Sometimes I like to think about the Manhattan project as an example of how, when there is a common purpose and one can create a common language, interesting things happen. Most people know the Manhattan project as what delivered the first atomic bomb. And this is correct. What most people don’t know is the scientific and technical challenge that this posed and how on the way to create that most terrifying of weapons, a great deal of science and engineering was spawned out. Under the pressure of delivering a common goal, many existing problems were solved and others were created. Physics, engineering and maths benefitted to the point that as Oppenheimer said “physicists have known sin, not because they built the bomb but because they had fun building it”. The reason why they had fun is because they had common challenges to solve and they worked together towards them. Theoretical physicists worked alongside engineers to answer questions which sometimes would have a practical end but sometimes they would not. I know no current biological project that can mimic the Manhattan project because many of the ones that are around are just large scale data collecting exercises. There are some places with the potential to do something useful but the culture of superficial data gathering is too prevalent.

And so it comes to pass that Biology today is in the early stages of a fragmentation in which language plays an important role. It is the tower of Babel in the early stages of its disaggregation or perhaps, as a friend suggested the other day, God felt that we were getting close to his trail again and did a second Babel in the form of the jargon and babble that we suffer today. 
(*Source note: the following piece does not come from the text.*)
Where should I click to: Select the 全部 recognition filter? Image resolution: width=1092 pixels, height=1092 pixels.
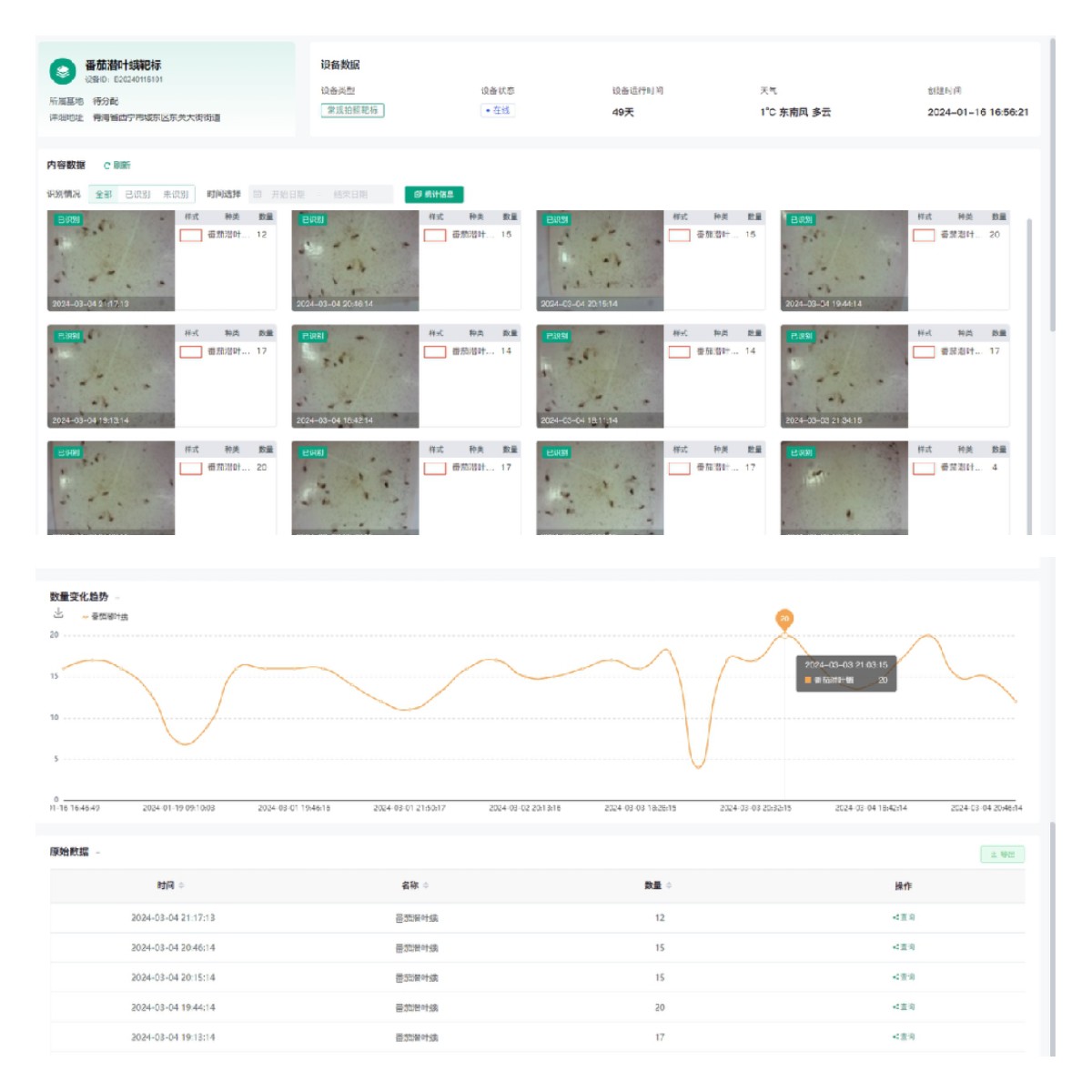[x=104, y=195]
People work their niches according to narrow views that emerge through a feedback of journals-funding bodies-lobbies which, slowly will lead to new rounds of fragmentation. What determines a field is the technique, the language. Data and the way it is presented, is part of this language problem. Language has become the means to success in that if, within a field, you can string in a successful manner a number of words with some large amount of data, you will be successful. There is a catch though. It would be foolish not to recognize that, since Linneaus and Darwin, Biology does require a lot of data gathering and that often, it is not clear what data is needed for a particular question. So, to gather data is important but it is important to do it well, and to have a purpose. More importantly, we need to distinguish data gathering from science, and I am not sure that we are doing this at the moment. In a not too distant future the winners will be those who can mine the available data but only those who can see the questions, only those who remember the original language that was spoken in Babel and who have a memory of what was the point of the tower; only those will succeed (in the real sense of the word).